[Entries taken from a collection]
[Start of section]

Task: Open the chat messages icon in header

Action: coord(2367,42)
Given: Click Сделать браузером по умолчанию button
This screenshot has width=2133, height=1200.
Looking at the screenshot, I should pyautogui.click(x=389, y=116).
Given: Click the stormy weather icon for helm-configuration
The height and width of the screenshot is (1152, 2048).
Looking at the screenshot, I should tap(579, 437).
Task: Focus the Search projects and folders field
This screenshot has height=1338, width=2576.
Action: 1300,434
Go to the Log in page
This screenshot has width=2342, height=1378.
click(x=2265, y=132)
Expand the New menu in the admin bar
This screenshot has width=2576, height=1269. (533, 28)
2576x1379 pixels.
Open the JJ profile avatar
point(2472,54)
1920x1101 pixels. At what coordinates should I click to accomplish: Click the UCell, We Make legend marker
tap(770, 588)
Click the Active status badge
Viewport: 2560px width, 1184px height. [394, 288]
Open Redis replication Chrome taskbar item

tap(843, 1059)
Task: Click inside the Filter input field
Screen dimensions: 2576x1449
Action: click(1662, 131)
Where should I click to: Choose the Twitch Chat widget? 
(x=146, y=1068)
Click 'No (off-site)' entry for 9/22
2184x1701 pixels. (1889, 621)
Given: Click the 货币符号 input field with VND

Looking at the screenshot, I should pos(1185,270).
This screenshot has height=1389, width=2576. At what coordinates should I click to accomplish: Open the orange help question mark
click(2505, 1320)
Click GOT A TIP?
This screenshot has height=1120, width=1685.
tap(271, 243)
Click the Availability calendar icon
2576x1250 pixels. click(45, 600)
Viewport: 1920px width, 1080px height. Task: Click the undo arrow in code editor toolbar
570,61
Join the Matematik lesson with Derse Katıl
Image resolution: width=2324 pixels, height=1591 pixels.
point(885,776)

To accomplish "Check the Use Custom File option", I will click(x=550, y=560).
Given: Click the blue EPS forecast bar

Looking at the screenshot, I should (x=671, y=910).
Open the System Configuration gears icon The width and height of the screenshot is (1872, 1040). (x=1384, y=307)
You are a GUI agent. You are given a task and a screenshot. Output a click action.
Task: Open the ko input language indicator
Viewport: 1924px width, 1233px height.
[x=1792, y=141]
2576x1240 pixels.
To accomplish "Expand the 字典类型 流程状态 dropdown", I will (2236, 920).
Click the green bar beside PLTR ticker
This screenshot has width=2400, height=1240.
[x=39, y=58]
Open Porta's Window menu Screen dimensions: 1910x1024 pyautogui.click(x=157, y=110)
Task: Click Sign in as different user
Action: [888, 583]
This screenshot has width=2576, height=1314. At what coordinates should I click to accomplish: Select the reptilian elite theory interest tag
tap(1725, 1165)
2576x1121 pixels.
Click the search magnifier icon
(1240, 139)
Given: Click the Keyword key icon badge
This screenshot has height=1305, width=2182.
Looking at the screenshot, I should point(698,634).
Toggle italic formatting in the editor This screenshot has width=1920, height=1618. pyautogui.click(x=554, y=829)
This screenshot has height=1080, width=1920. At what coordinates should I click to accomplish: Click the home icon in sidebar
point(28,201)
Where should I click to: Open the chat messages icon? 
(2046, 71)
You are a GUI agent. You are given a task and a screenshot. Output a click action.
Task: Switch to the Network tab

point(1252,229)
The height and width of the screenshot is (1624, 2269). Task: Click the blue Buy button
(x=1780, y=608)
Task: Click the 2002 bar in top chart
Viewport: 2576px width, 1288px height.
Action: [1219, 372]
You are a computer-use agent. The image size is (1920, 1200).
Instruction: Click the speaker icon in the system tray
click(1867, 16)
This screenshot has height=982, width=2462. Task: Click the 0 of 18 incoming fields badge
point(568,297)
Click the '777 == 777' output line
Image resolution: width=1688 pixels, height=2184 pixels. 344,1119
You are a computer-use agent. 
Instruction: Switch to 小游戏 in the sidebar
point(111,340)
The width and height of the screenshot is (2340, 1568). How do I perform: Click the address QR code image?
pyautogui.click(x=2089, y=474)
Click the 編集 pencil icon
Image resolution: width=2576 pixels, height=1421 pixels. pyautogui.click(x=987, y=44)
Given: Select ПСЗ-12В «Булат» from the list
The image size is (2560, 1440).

[End of section]

Exercise aim: Look over the records above and copy each line that includes the string "computer".

Your response:
You are a computer-use agent. The image size is (1920, 1200).
You are a computer-use agent. 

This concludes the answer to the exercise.